The task ->
Starting at the line that contains "The image size is (800, 570).", print every remaining line of the entries, unchanged, and output nothing more.

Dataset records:
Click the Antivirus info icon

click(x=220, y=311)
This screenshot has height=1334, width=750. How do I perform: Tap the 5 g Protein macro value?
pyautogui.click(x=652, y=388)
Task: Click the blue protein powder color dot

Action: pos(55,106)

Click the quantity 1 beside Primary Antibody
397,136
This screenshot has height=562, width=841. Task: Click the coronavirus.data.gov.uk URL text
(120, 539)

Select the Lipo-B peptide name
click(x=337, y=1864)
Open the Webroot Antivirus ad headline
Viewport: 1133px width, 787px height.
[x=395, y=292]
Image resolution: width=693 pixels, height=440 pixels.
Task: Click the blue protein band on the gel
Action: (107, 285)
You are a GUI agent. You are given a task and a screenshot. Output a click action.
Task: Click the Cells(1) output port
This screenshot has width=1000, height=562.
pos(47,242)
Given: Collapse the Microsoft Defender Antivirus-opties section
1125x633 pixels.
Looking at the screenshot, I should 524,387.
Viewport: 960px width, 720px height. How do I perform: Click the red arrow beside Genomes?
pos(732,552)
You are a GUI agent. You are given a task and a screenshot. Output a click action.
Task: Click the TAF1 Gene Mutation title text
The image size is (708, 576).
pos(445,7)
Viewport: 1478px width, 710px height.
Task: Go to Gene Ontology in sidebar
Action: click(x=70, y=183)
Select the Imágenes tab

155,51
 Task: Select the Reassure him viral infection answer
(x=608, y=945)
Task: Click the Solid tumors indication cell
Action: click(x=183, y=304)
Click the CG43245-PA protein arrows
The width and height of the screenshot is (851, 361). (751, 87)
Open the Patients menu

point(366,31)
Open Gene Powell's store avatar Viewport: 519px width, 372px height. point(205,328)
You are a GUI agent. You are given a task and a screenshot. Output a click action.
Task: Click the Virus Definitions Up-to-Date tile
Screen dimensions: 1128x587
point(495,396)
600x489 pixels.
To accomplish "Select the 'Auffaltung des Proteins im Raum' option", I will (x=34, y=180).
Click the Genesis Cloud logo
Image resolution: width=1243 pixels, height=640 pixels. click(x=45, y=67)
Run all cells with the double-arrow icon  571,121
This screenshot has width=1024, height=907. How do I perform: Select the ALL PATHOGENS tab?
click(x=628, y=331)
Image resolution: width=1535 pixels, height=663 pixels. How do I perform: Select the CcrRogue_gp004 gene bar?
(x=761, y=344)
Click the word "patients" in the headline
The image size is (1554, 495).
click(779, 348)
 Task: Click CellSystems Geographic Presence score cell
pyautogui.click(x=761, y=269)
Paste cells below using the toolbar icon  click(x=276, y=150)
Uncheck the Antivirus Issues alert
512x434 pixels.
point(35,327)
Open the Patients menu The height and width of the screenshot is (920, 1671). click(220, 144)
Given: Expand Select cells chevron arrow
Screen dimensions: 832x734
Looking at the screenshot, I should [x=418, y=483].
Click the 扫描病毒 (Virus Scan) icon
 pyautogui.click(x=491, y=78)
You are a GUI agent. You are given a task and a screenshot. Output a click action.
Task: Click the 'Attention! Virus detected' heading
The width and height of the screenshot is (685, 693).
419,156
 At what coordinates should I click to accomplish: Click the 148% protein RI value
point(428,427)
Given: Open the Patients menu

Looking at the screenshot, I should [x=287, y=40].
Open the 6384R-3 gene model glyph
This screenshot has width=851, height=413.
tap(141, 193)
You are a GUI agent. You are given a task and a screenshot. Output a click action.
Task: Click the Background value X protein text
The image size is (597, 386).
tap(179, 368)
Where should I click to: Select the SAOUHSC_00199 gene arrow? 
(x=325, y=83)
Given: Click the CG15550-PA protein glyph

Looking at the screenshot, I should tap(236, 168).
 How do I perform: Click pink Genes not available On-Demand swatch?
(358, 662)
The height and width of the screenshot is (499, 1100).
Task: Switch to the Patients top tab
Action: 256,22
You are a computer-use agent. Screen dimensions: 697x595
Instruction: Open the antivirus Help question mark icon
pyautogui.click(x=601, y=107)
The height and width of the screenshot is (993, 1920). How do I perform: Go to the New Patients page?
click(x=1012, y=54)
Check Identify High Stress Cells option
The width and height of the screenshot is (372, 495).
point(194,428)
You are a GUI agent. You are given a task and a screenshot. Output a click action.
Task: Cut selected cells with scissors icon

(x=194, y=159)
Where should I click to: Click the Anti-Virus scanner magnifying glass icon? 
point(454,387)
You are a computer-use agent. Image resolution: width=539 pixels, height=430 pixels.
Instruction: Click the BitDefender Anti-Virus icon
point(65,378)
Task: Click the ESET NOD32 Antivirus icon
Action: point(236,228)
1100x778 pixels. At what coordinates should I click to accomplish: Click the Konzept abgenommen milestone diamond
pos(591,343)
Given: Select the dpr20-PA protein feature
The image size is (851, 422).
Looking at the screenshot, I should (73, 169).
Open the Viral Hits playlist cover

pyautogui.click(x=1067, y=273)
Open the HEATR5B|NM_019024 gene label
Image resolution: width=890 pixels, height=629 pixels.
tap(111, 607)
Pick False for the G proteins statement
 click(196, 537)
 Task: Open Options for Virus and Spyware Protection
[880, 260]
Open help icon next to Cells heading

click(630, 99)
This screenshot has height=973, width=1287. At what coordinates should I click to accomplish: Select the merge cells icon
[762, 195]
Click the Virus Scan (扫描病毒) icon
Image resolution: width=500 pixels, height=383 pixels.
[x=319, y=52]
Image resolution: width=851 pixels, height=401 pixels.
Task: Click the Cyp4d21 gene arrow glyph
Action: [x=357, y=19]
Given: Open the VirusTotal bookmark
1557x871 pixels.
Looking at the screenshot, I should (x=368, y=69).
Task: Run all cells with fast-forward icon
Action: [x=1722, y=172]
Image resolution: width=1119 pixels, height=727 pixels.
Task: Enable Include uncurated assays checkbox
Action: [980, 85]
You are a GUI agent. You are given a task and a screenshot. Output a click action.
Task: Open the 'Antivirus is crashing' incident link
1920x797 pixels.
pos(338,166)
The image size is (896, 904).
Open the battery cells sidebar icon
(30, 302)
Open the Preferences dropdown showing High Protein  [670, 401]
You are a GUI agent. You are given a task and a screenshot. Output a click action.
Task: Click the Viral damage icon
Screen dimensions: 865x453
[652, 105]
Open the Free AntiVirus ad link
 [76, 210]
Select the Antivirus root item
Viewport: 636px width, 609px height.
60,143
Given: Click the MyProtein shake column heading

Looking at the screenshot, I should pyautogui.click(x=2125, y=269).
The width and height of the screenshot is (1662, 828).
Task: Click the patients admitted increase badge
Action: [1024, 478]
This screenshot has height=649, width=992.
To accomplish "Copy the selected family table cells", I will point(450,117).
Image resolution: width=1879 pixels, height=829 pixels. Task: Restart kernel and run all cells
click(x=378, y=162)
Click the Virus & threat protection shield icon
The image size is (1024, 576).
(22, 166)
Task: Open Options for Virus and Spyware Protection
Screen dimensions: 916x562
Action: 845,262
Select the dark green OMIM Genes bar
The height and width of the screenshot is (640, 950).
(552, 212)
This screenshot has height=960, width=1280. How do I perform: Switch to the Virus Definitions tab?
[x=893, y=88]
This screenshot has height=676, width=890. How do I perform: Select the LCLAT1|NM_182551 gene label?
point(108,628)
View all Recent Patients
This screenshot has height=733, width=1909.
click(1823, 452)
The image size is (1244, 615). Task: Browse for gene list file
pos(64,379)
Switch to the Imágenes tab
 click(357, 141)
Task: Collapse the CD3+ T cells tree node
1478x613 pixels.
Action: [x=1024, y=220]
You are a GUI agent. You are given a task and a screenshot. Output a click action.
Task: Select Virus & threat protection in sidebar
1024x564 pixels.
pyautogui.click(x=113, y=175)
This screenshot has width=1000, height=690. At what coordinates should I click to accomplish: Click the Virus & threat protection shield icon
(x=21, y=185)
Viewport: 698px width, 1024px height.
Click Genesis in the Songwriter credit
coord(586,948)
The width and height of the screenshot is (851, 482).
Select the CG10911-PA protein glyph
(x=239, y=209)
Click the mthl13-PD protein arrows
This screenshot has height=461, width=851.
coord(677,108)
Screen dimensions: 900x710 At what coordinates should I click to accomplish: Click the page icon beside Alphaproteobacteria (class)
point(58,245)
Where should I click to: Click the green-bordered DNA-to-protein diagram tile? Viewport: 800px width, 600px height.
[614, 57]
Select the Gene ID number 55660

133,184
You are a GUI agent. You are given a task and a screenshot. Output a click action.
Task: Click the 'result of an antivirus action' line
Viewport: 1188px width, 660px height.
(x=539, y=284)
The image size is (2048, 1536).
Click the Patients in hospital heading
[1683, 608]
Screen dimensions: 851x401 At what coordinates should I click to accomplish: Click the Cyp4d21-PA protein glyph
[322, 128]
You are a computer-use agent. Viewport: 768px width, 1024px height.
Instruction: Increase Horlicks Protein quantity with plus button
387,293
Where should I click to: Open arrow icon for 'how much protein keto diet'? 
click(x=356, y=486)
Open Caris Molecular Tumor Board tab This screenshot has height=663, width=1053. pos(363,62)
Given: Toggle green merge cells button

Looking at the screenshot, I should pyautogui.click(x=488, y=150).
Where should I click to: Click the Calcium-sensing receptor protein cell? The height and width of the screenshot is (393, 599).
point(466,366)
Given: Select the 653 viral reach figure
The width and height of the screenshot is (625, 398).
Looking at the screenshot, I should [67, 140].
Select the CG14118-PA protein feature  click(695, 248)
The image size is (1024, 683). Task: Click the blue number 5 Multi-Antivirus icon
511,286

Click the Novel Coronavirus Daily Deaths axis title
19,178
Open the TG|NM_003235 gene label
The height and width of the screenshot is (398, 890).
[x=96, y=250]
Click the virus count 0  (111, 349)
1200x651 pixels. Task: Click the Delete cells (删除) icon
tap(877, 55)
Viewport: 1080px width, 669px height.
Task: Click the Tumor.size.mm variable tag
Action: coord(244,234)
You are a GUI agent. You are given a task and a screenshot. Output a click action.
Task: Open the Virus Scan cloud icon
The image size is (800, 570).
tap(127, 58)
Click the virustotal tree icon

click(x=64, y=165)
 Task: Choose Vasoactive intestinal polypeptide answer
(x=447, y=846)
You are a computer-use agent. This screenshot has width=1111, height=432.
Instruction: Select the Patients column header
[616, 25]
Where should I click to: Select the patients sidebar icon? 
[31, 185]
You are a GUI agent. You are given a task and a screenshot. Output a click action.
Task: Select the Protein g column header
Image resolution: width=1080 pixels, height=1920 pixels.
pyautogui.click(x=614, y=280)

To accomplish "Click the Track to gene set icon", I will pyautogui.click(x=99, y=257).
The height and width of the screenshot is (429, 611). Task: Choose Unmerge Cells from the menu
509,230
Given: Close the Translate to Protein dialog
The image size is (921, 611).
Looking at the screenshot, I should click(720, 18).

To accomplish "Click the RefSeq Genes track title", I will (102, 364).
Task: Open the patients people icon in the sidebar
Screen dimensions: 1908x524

Output ->
The image size is (800, 570).
tap(127, 58)
Click the virustotal tree icon

click(x=64, y=165)
 Task: Choose Vasoactive intestinal polypeptide answer
(x=447, y=846)
You are a computer-use agent. This screenshot has width=1111, height=432.
Instruction: Select the Patients column header
[616, 25]
Where should I click to: Select the patients sidebar icon? 
[31, 185]
You are a GUI agent. You are given a task and a screenshot. Output a click action.
Task: Select the Protein g column header
Image resolution: width=1080 pixels, height=1920 pixels.
pyautogui.click(x=614, y=280)

To accomplish "Click the Track to gene set icon", I will pyautogui.click(x=99, y=257).
The height and width of the screenshot is (429, 611). Task: Choose Unmerge Cells from the menu
509,230
Given: Close the Translate to Protein dialog
The image size is (921, 611).
Looking at the screenshot, I should click(720, 18).

To accomplish "Click the RefSeq Genes track title", I will (102, 364).
Task: Open the patients people icon in the sidebar
Screen dimensions: 1908x524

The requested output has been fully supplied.